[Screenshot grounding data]
************

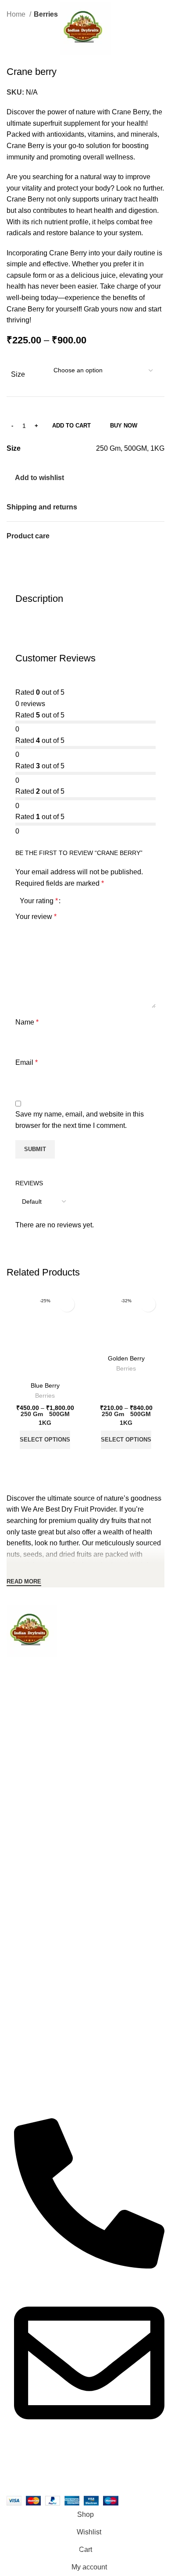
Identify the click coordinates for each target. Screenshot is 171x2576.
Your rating (39, 901)
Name (27, 1022)
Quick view (45, 1460)
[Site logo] (85, 28)
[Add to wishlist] (67, 1304)
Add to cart (71, 425)
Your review (36, 916)
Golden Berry (126, 1358)
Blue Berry (45, 1385)
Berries (45, 1395)
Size (18, 374)
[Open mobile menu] (10, 28)
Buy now (123, 425)
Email (26, 1062)
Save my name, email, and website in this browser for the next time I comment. (79, 1119)
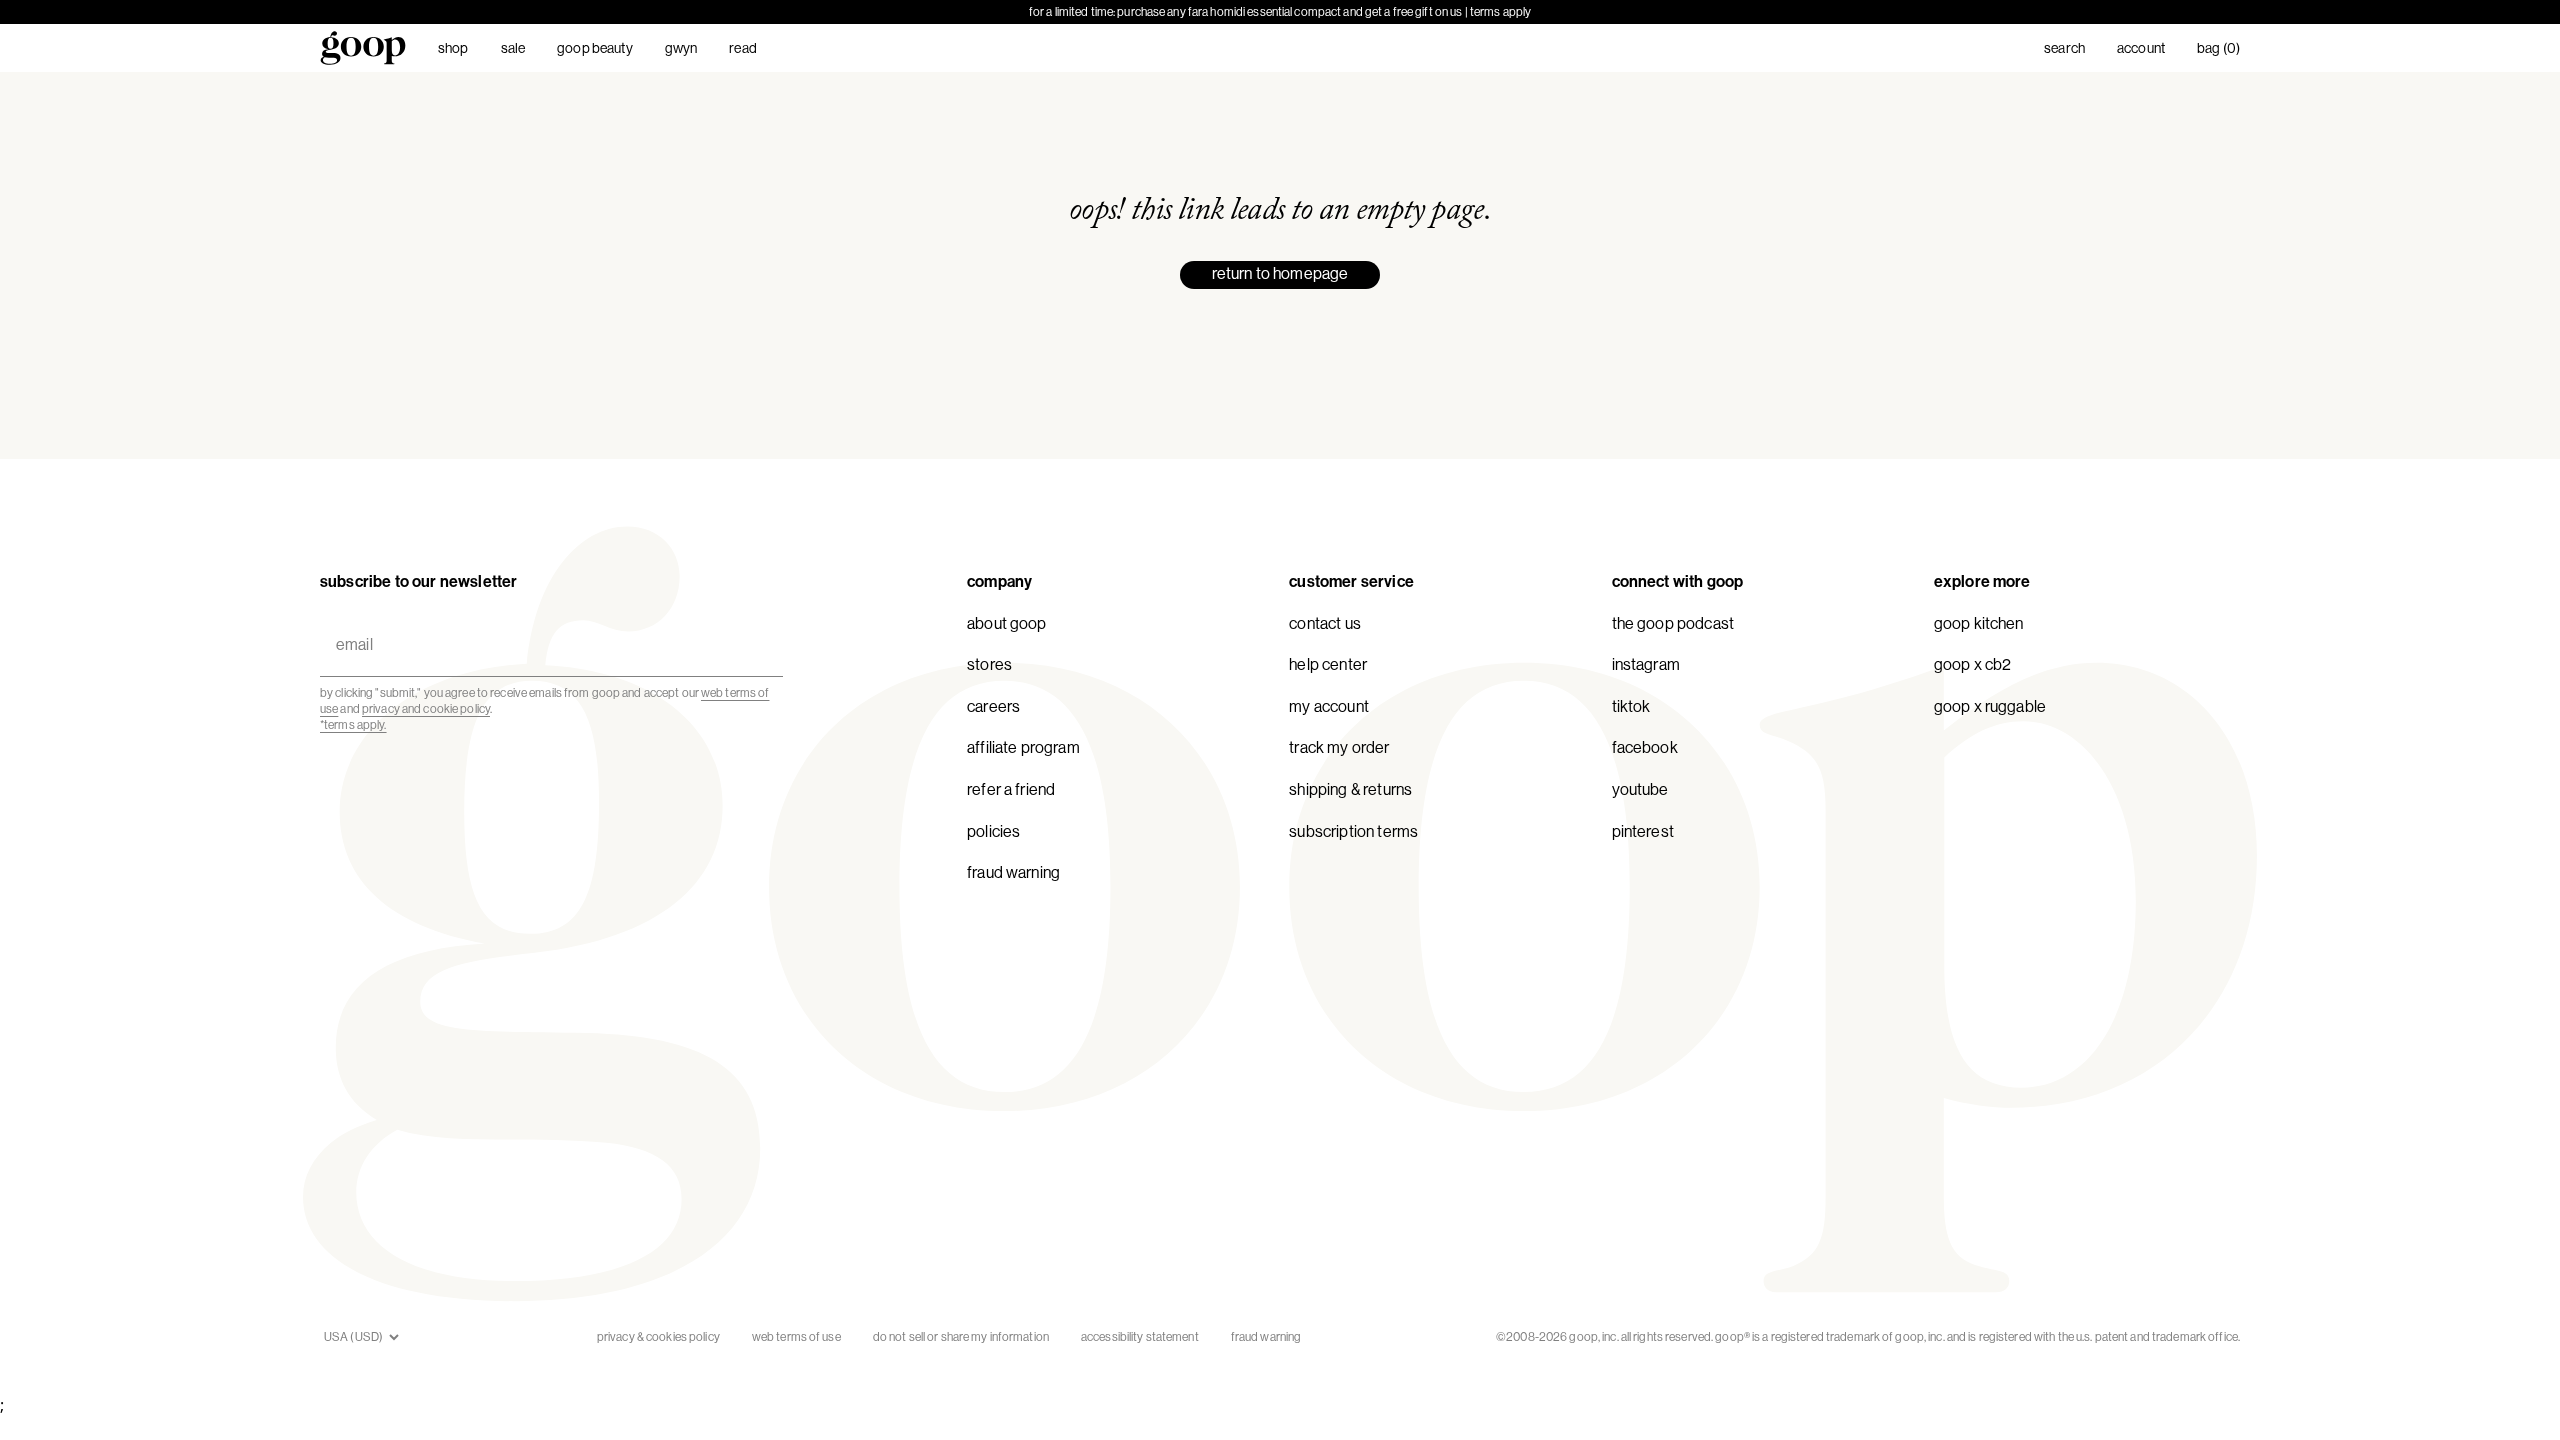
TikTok (1631, 706)
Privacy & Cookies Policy (658, 1337)
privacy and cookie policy (426, 709)
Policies (993, 831)
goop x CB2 (1973, 664)
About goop (1007, 623)
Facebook (1645, 747)
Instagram (1646, 664)
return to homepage (1280, 273)
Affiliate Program (1023, 747)
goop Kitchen (1979, 623)
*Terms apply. (353, 725)
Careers (993, 706)
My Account (1329, 706)
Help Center (1328, 664)
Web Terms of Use (796, 1337)
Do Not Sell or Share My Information (961, 1337)
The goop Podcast (1673, 623)
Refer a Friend (1011, 789)
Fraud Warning (1013, 872)
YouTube (1640, 789)
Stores (989, 664)
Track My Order (1339, 747)
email (349, 621)
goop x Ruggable (1990, 706)
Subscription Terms (1353, 831)
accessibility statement (1140, 1337)
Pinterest (1643, 831)
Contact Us (1325, 623)
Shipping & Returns (1350, 789)
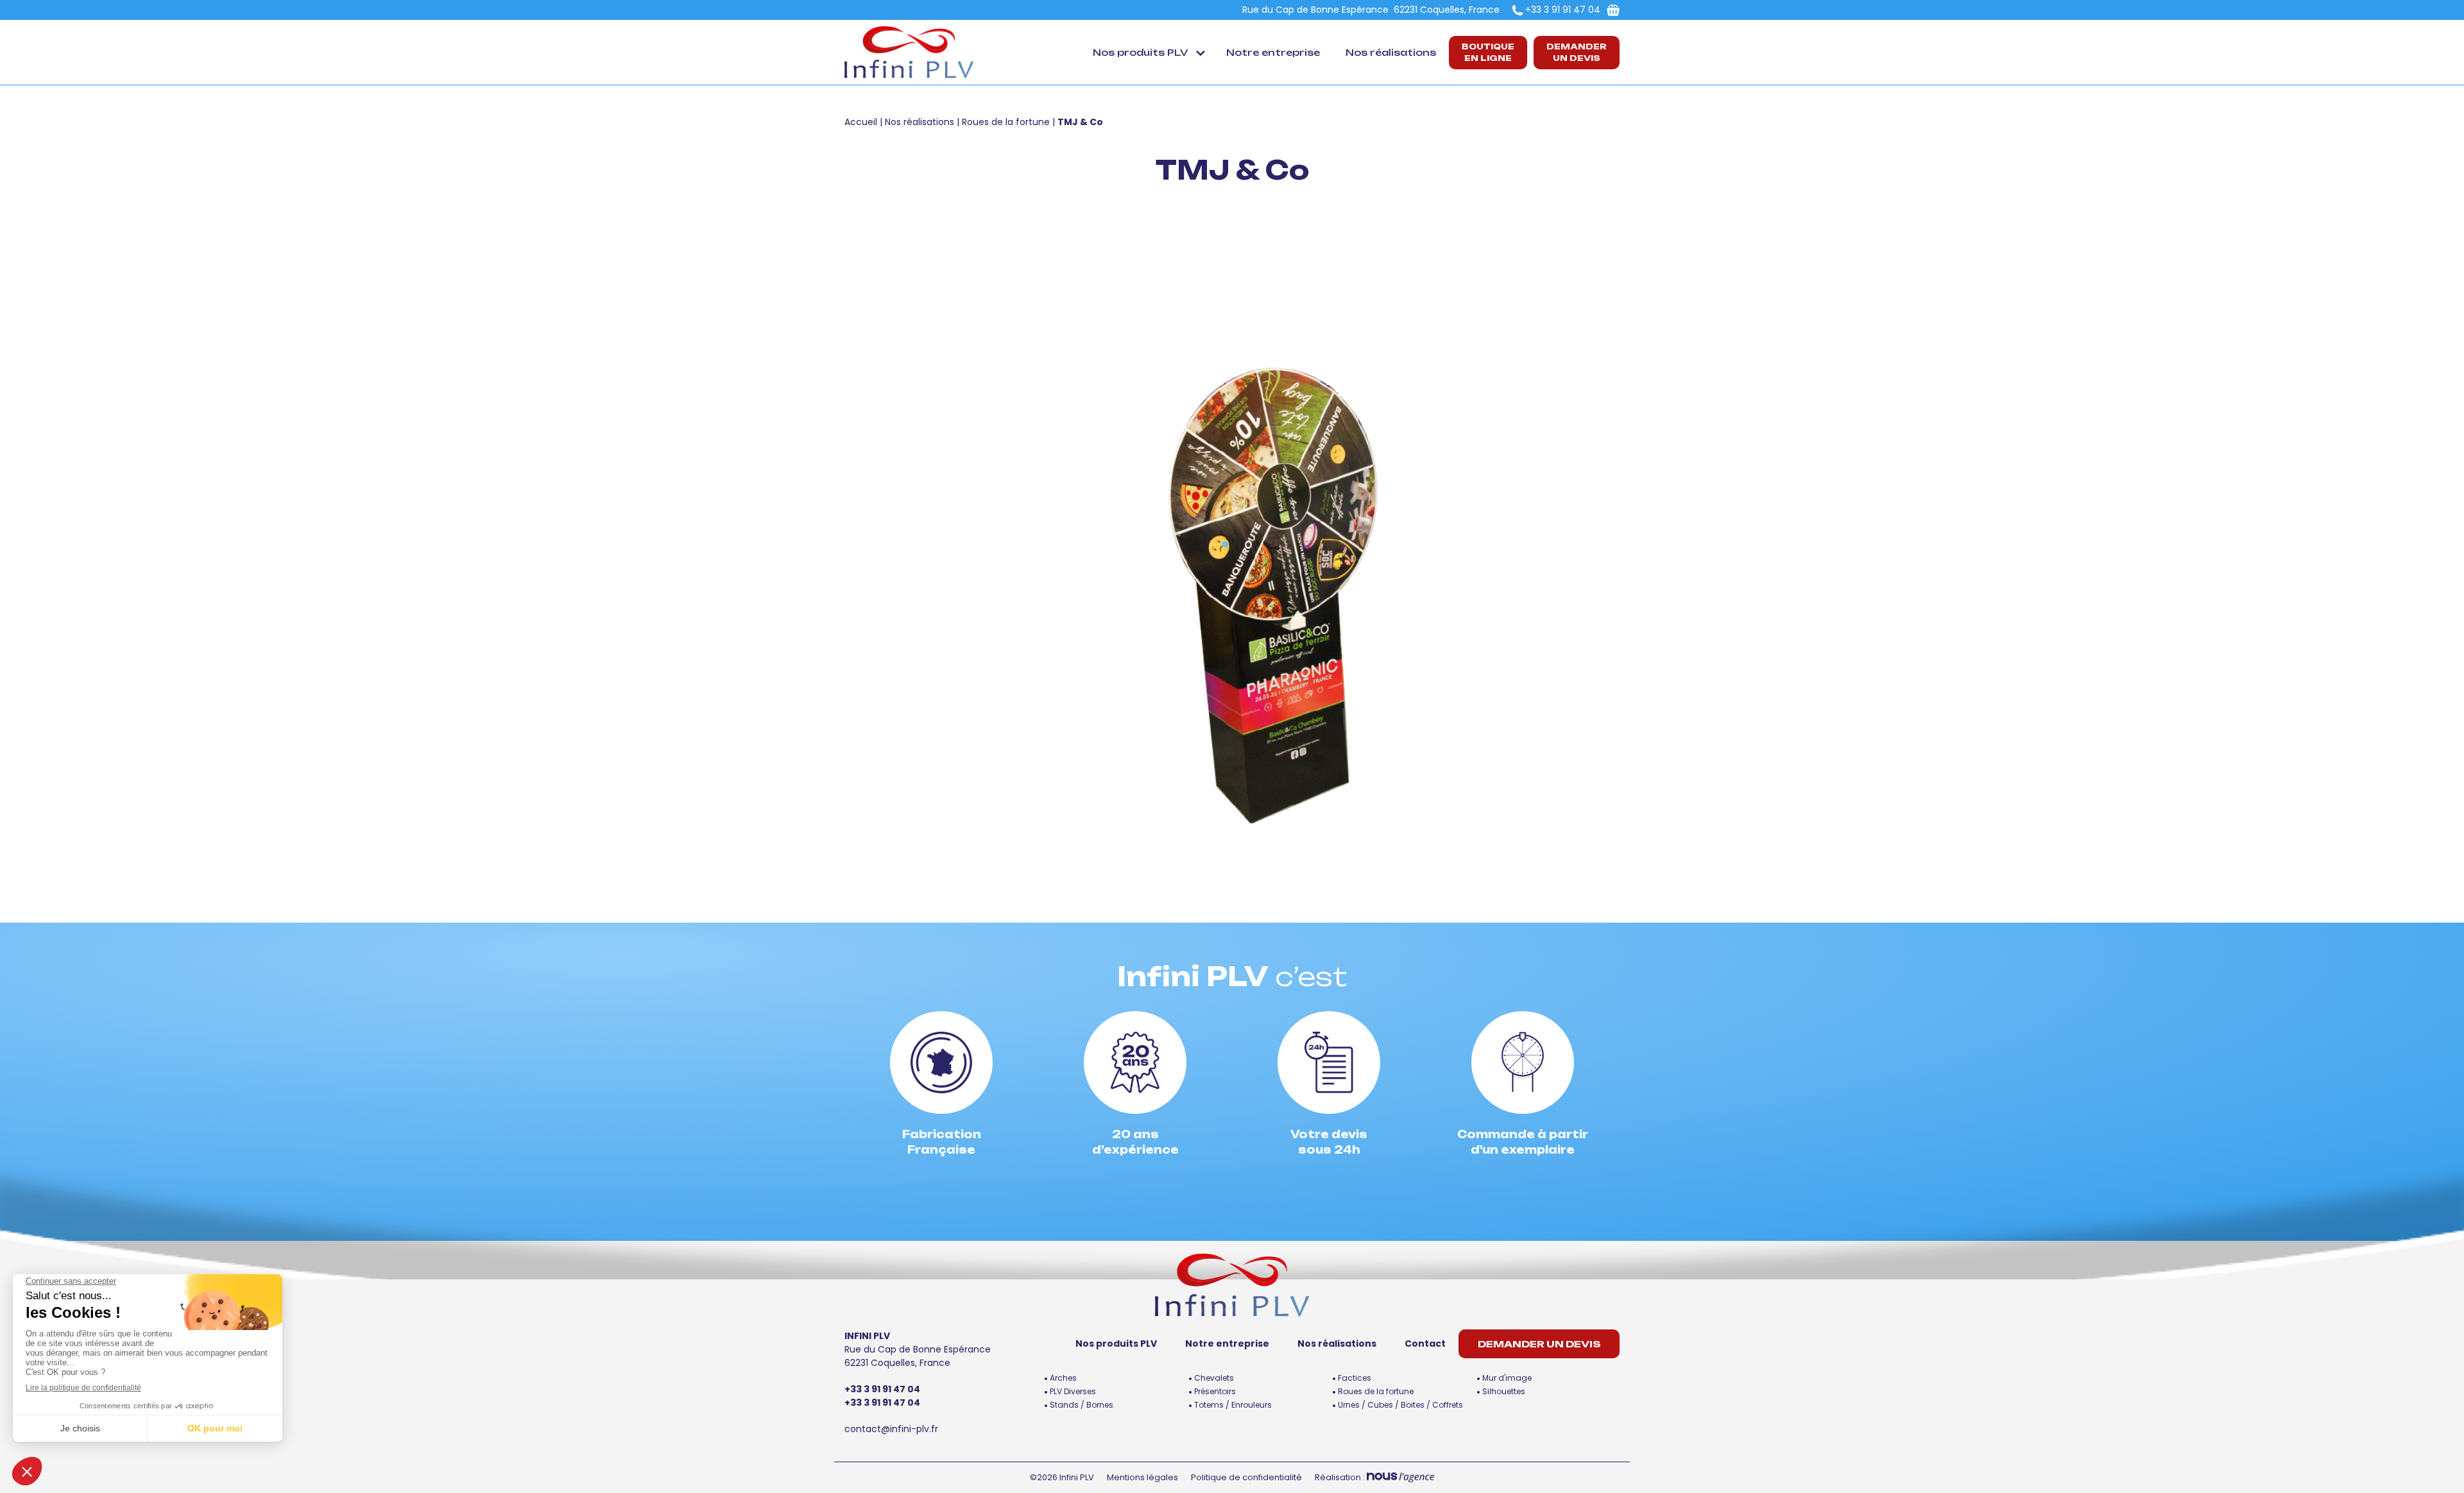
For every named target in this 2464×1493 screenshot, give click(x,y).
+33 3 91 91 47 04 (1562, 9)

************

> **Task details**:
Pictures stay out of this copy; write out the entries above exactly.

> **Solution to this problem**:
Identify the click coordinates for each target. Screenshot is 171x2576.
Your rating (39, 901)
Name (27, 1022)
Quick view (45, 1460)
[Site logo] (85, 28)
[Add to wishlist] (67, 1304)
Add to cart (71, 425)
Your review (36, 916)
Golden Berry (126, 1358)
Blue Berry (45, 1385)
Berries (45, 1395)
Size (18, 374)
[Open mobile menu] (10, 28)
Buy now (123, 425)
Email (26, 1062)
Save my name, email, and website in this browser for the next time I comment. (79, 1119)
TikTok (1631, 706)
Privacy & Cookies Policy (658, 1337)
privacy and cookie policy (426, 709)
Policies (993, 831)
goop x CB2 (1973, 664)
About goop (1007, 623)
Facebook (1645, 747)
Instagram (1646, 664)
return to homepage (1280, 273)
Affiliate Program (1023, 747)
goop Kitchen (1979, 623)
*Terms apply. (353, 725)
Careers (993, 706)
My Account (1329, 706)
Help Center (1328, 664)
Web Terms of Use (796, 1337)
Do Not Sell or Share My Information (961, 1337)
The goop Podcast (1673, 623)
Refer a Friend (1011, 789)
Fraud Warning (1013, 872)
YouTube (1640, 789)
Stores (989, 664)
Track My Order (1339, 747)
email (349, 621)
goop x Ruggable (1990, 706)
Subscription Terms (1353, 831)
accessibility statement (1140, 1337)
Pinterest (1643, 831)
Contact Us (1325, 623)
Shipping & Returns (1350, 789)
For every named target in this 2464×1493 screenshot, give click(x,y).
+33 3 91 91 47 04 (1562, 9)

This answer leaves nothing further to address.